第二章では1966年から1973年までのシニャフスキーの収容所時代のトラウマが扱われる。1971年6月8日にシニャフスキーは釈放される。アン・アプルボームによれば、「異論派」の大部分は「人民の敵」の息子や娘たちであった。そしてその「人民の敵」という呼称自体はジャコバン派に由来する。『おやすみなさい』第三章では、元社会革命党員の経歴のためにスターリン時代に苦労した父ドナート・エヴゲーニエヴィチ・シニャフスキーのことが語られる。アレクサンドル・エトキントによれば、シニャフスキーの「収容所批評」はソヴィエトや亡命地における批評と異なり、非効率的なソヴィエト・インテリゲンツィアや検閲による制限からの自由や、収容所生活との一体化により作られていた。シニャフスキーが収容所内で『プーシキンとの散歩』を書いていたように、ソルジェニーツィンもグリボエードフ論である『我に返って』を執筆していた。また、ブロークの同名の詩から名前をとった『合唱からの声』は文学的随想を含むアフォリズムから構成され、同時代的な収容所生活の証言を期待していた亡命ロシアの読者の期待を裏切ることから出発する。そこでは1966年3月から1971年6月2日までを含む収容所からの手紙に含まれなかった6月8日と9日の記述が含まれ、そこで釈放後のシニャフスキーはあたかも自分を亡霊として捉え、生と死の中間に存在する者として理解するようになった。「収容所」批評は、ソヴィエト批評とも、亡命批評とも異なっていた。『プーシキンとの散歩』はプーシキンについての言説を扱った最初の本であるとみなすことができる。プーシキンの偉大さとは何か、という平凡な質問から出発しながら、この質問の周囲にある言説に目を向けた。またアガンベンがナチスドイツの収容所を念頭に置きながら使った概念である「ホモ・サケル」、つまり合法的に法の外に存在する共同体から締め出された剥き出しの生、をロシアの収容所言説に結びつけた時、エトキントの語るように、シャラーモフや収容所の画家ボリス・スヴェシニコフはロシアの「ホモ・サケル」として現れる。同じくスヴェシニコフを扱ったシニャフスキーの『白い叙事詩』では彼の収容所絵画の人物でなく背景の「白い野原」に注目し、そこに書かなかった空白を収容所体験と結びつけていた。

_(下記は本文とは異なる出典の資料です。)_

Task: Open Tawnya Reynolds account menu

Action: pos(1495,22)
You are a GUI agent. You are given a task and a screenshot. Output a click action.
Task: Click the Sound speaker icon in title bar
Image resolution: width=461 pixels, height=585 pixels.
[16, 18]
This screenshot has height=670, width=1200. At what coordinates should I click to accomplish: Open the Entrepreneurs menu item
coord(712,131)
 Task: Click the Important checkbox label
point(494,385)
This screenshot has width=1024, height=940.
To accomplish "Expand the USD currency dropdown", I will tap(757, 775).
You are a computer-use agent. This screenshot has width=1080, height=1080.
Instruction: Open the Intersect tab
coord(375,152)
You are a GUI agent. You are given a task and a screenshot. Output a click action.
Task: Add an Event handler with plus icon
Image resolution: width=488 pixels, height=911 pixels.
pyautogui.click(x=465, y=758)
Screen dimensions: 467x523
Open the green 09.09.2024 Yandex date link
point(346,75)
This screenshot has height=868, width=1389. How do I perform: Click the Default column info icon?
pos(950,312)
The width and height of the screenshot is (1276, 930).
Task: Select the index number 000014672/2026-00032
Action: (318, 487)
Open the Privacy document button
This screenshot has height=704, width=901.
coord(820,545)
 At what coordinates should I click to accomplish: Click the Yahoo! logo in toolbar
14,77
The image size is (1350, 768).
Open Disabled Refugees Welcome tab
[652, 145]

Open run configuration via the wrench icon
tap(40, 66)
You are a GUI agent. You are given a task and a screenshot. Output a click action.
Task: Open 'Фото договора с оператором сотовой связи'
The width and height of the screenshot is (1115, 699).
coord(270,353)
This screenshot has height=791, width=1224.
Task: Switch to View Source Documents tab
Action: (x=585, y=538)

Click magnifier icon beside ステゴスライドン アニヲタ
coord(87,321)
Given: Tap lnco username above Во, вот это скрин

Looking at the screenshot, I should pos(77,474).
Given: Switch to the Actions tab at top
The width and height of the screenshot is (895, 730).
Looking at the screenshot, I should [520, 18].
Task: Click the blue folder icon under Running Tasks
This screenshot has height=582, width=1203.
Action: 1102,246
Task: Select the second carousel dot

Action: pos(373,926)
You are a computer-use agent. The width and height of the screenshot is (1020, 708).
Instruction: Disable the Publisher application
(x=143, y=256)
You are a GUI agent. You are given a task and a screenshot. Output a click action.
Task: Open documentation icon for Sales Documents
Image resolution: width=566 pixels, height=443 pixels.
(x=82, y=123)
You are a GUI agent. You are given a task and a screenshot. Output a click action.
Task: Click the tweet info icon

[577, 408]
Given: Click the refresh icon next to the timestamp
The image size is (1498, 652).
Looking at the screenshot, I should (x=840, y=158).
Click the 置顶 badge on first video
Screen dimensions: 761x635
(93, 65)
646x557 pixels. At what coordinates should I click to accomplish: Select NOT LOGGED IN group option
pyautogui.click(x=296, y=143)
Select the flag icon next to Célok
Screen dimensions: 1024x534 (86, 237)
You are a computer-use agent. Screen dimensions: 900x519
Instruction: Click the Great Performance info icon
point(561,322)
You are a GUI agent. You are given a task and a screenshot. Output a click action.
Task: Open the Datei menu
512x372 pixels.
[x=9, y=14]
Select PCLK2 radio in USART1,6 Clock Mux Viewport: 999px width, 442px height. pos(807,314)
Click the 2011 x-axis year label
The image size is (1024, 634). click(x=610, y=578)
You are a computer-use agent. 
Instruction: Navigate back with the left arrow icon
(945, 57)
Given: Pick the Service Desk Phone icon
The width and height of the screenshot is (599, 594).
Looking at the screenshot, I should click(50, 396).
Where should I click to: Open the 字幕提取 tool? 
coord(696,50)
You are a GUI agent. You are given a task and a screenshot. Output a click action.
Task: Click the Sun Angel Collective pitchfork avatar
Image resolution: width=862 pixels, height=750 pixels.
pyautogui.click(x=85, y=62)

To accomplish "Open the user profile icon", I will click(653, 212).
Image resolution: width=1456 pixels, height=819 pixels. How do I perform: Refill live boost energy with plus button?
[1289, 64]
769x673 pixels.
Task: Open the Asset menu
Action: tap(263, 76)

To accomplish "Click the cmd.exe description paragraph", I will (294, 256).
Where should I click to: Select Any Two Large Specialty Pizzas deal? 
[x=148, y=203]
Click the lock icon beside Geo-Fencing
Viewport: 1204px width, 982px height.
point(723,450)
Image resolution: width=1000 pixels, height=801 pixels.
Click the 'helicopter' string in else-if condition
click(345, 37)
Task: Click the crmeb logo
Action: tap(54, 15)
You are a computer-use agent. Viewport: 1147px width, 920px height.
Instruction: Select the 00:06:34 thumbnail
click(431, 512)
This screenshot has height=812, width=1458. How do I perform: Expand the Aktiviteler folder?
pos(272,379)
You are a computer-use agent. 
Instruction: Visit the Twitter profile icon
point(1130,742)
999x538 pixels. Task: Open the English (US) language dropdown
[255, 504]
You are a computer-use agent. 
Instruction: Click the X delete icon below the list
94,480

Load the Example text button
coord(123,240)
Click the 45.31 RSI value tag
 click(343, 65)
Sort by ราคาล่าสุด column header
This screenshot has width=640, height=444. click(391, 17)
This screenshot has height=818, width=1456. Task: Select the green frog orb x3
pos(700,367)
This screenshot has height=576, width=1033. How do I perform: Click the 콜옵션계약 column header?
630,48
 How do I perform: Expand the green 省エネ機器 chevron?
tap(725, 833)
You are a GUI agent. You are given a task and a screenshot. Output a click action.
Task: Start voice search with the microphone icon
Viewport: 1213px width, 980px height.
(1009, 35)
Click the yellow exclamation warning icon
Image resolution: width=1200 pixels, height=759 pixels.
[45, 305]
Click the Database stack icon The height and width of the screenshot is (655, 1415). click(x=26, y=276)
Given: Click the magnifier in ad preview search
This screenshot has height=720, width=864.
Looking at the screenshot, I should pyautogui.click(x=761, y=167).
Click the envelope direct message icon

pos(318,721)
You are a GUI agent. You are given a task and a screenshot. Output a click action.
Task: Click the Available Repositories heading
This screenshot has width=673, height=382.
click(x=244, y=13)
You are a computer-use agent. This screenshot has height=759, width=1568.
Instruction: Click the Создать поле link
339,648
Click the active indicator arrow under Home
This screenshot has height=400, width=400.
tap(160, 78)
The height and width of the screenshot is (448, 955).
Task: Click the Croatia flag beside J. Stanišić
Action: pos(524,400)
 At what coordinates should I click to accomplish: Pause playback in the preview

第三章では1973年から1997年までの亡命時代を扱う。ここでは回想録や、ロシアの異端思想家ニコライ・フョードロフの復活思想と結びついた20世紀初頭の「アーカイヴ」について分析する。バーリナによれば、変化してゆく外部世界との対話を行う為に、1980年代の伝記作家たちは日記や書簡、メモなどの多様なテキストを用いた。回想録におけるこのような変化は歴史記述の変化に対応しており、現代の伝記作家たちは個人の歴史的体験の感覚に応じて歴史の断片を選択している。デリダによれば、「アーカイヴ」は語源的に記憶の「置場」というだけではなく記憶の「管理人」や「解釈者」としての意味を兼ね備えていた。ペレストロイカ期には作家は多様な「帰還」をし、多様な帰還のナラティヴが存在した。ソルジェニーツィンは「電車で」帰還し、ブロツキーは「本で」帰還した。一方、亡命作家の作品は映画化され、「映画で」帰国する例も見られた。ソルジェニーツィン『煉獄の中で』、アクショーノフ『モスクワ・サーガ』などの他、映画化されたブロツキーの自伝的エッセイ『一部屋半』では、死ぬまで帰国せず、死んでもヴェネツィアに葬られたブロツキーが、現代のペテルブルクに帰国している。また、1990年代にはシニャフスキーのもとにも『リュビーモフ』や『審問』の映画化の話が来ていた。『ちびのツォレス』は『おやすみなさい』の一部として書かれ、主人公と作者は姓や住所、大学名を共有しているが、むしろ全体は虚構によって作られていた。吃音の主人公ツォレスは妖精ドーラとの契約により雄弁な「語り」を手に入れるが、その言葉により5人の兄弟を次々に失う。ボリス・シュラーギンによれば、実在しない5人の兄弟は「ソヴィエト社会」を、そして主人公ツォレスは「作家」を表象していた。シニャフスキー本人の自伝的小説である『おやすみなさい』では、モスクワの路上逮捕から遡行的に進むこの小説を「人間シニャフスキーから作家テルツになるまでの話」とインタビューでは度々語っている。地下文学時代と収容所時代を扱いながら、語り手のいる亡命時代は間接的に語られる。「夢を見る」と語り手が語るその瞬間、まさにソヴィエトの夢からフランスの現実に引き戻され、表題である『おやすみなさい』がソヴィエトとフランスの間の夢と現を移行する合図になる。文中で語られる実在しないポースニコフ少佐のテープレコーダーのように、その後も意識の中に盗聴の恐怖が亡命後も潜在的に残り続け、シニャフスキーの過剰な自己省察と監視の恐怖が、常に言動と作品に矛盾を必然的に含む「作家アブラム・テルツ」の誕生につながる過程が描かれていた。